Naomi Yasui, Maggie Groat & LEISURE
ESP Mtl

November 14–December 21, 2013

Battat Contemporary gallery is pleased to announce a joint initiative exhibition exchange with Toronto gallery Erin Stump Projects to debut at Battat Contemporary on November 14th with the presentation of ESP Mtl. This inaugural event will be followed by a corresponding exhibition of works by artists from Battat Contemporary with Erin Stump Projects in Toronto in April 2014. Open since 2011, Erin Stump Projects was quickly identified as among the most promising and dynamic of Toronto's new galleries, with a noteworthy roster of emerging Canadian artists. ESP Mtl provides an insightful and imaginative survey of convergences in the practices of Erin Stump Projects artists and collaborators Maggie Groat, Leisure (Meredith Carruthers & Susannah Wesley) and Naomi Yasui.


Maggie Groat is a visual artist working in a variety of media including collage, sculpture, artists' books, site-specific interventions, and field studies.
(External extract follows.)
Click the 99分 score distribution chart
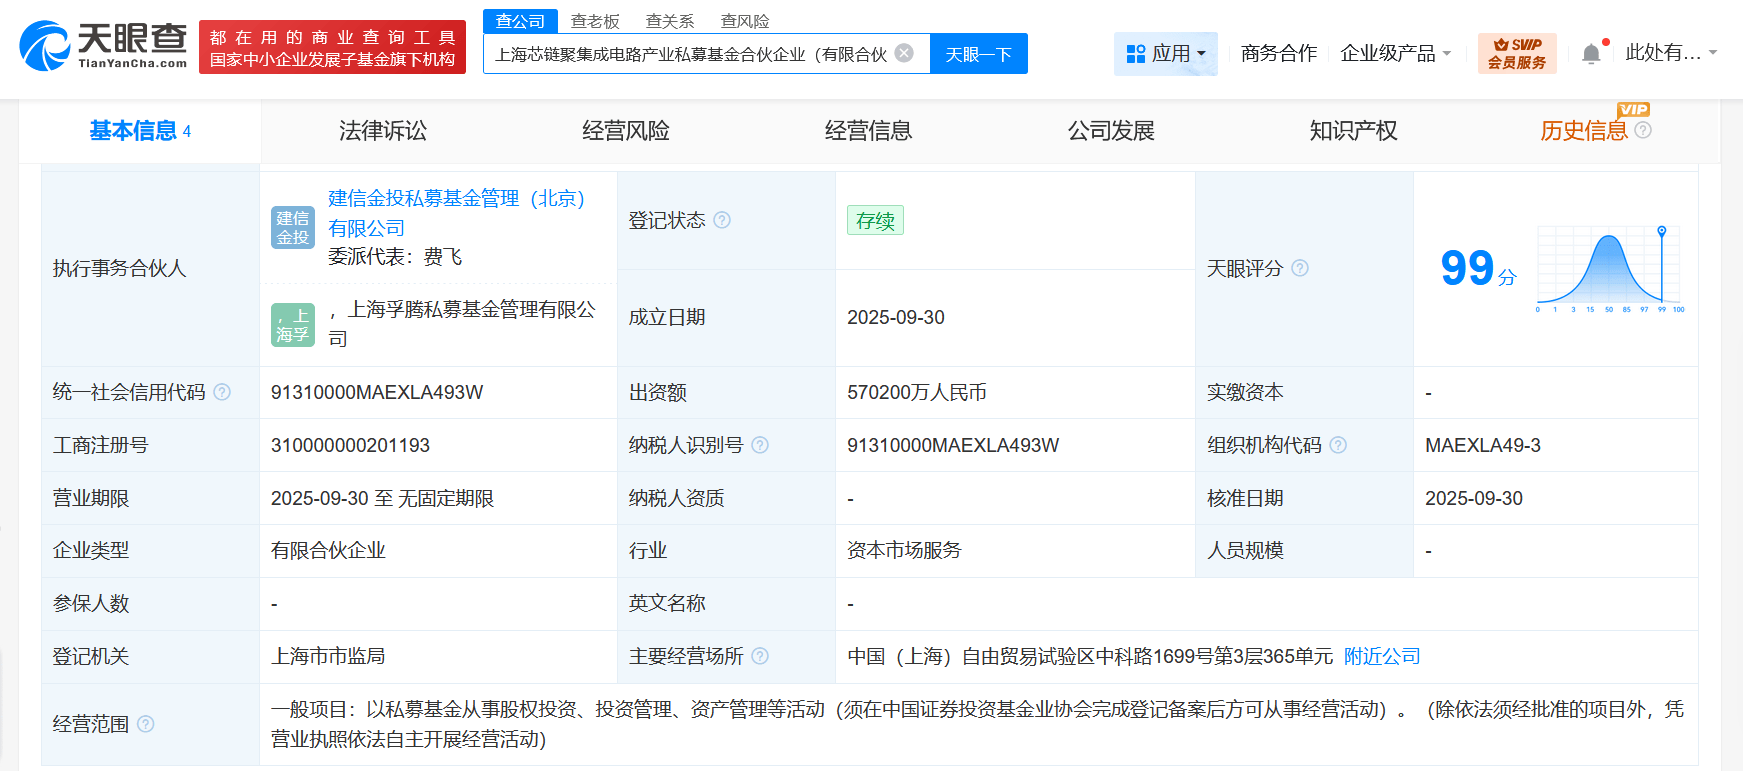Image resolution: width=1743 pixels, height=771 pixels. tap(1610, 270)
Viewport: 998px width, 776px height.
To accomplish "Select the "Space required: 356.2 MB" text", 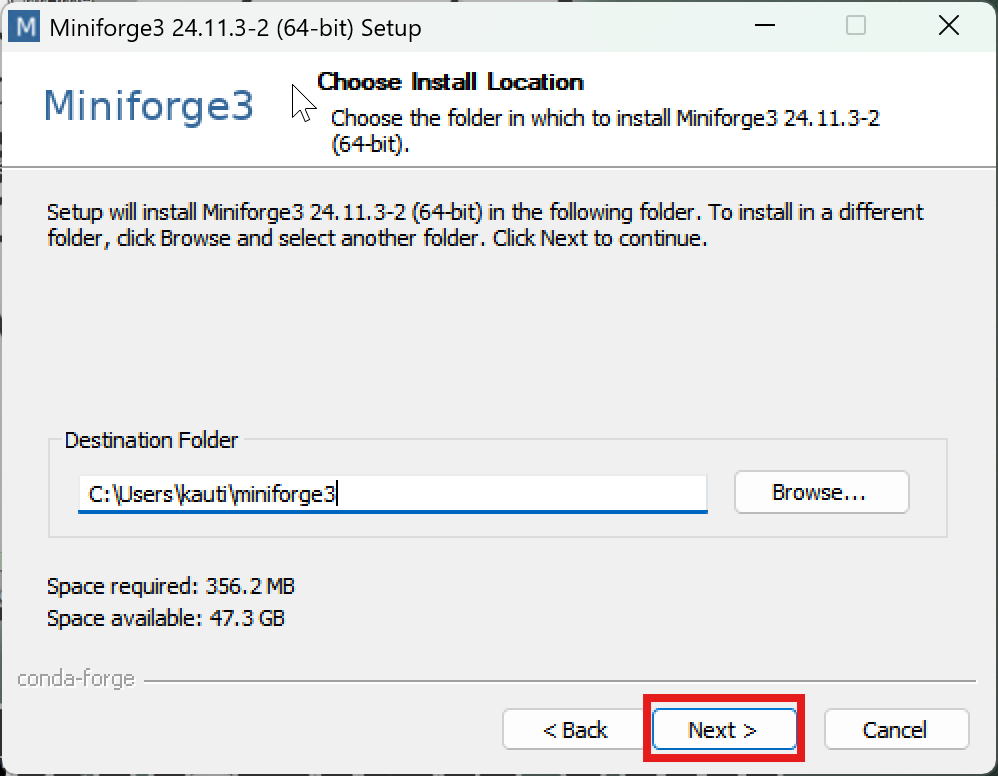I will click(171, 586).
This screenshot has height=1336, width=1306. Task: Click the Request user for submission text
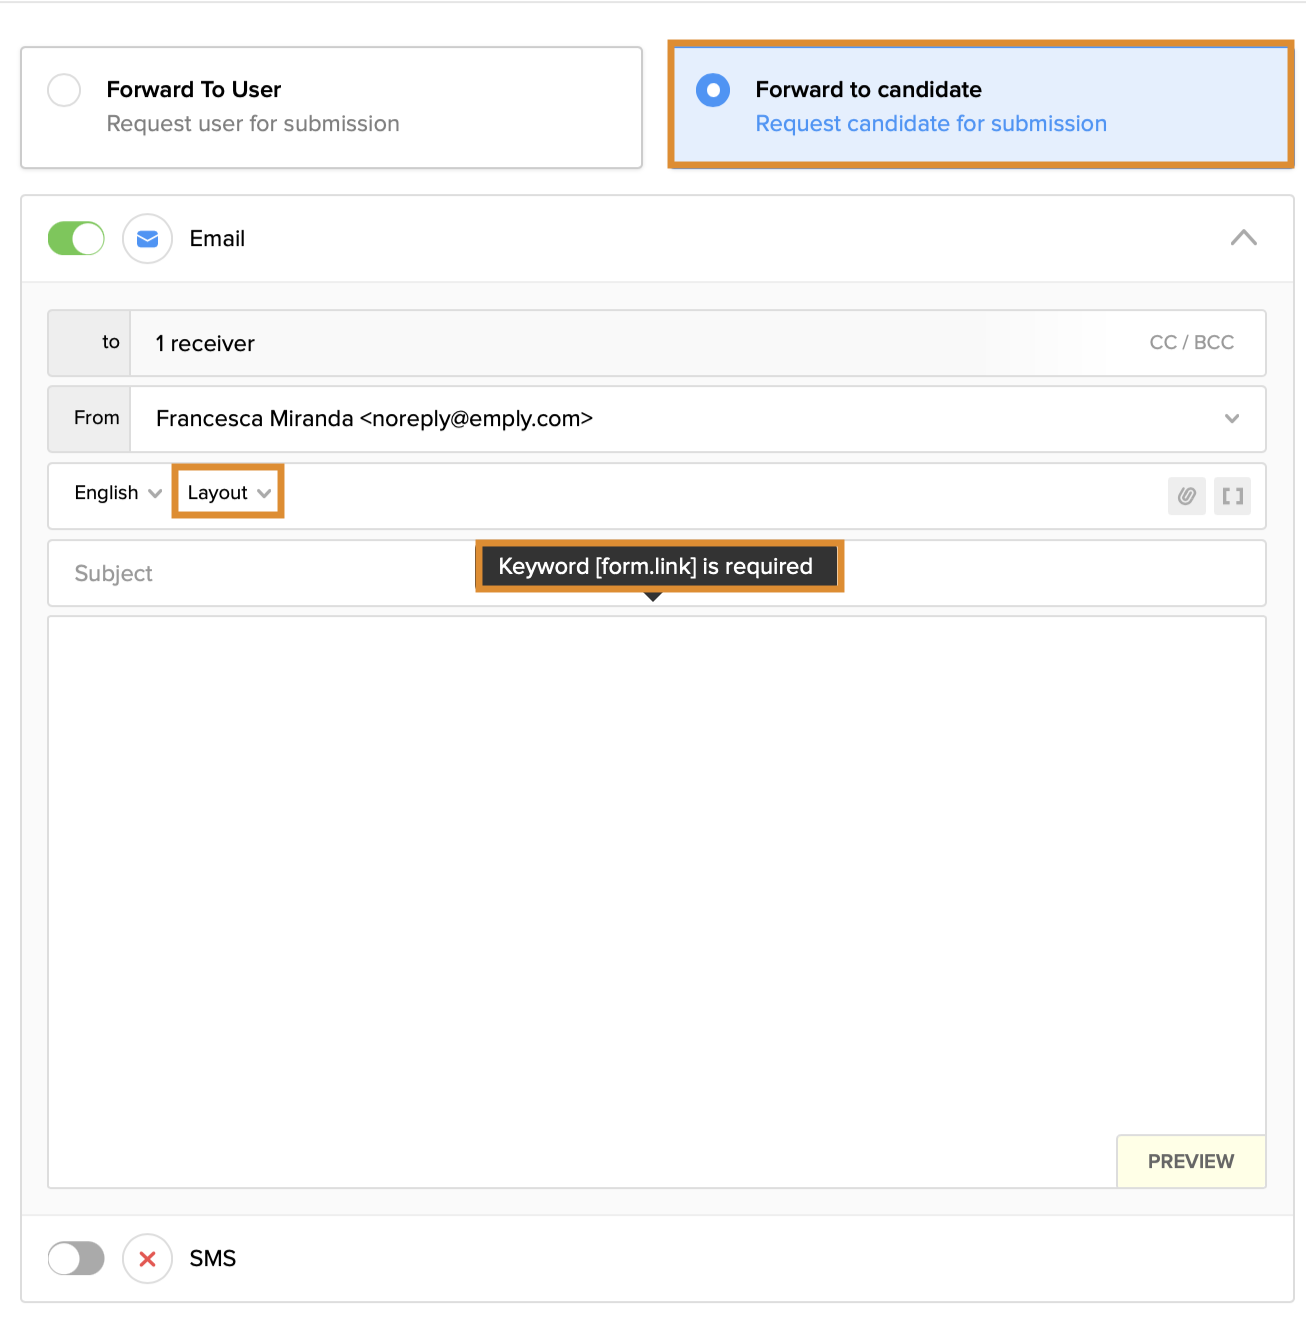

Forming an ongoing research-based practice, her work explores studies for possible futures, relationships and reconnections to Indigenous land and the interdisciplinary potential of artistic intervention and envisioning.

Shared Armature is a new body of work by Leisure (Meredith Carruthers & Susannah Wesley) that explores the creative act of framing and reframing, of exhibition and display as a creative medium. Inspired by the creative dialogue of floral artist Constance Spry (1886-1960) and painter Gluck (1895-1978), Shared Armature delves into the gaps and shadows of historical documentation with the aim of activating and inhabiting the underlying framework of a shared visual and formal vocabulary.

With an interdisciplinary practice that locates itself between installation, performance and sculpture, the work of ceramic artist Naomi Yasui puts into question the relations between object and creator, and those between creator and viewer. Also inspired by the work of artist Constance Spry, the series presented in ESP Mtl invites the viewer to interrogate, through formal references and art history, the object.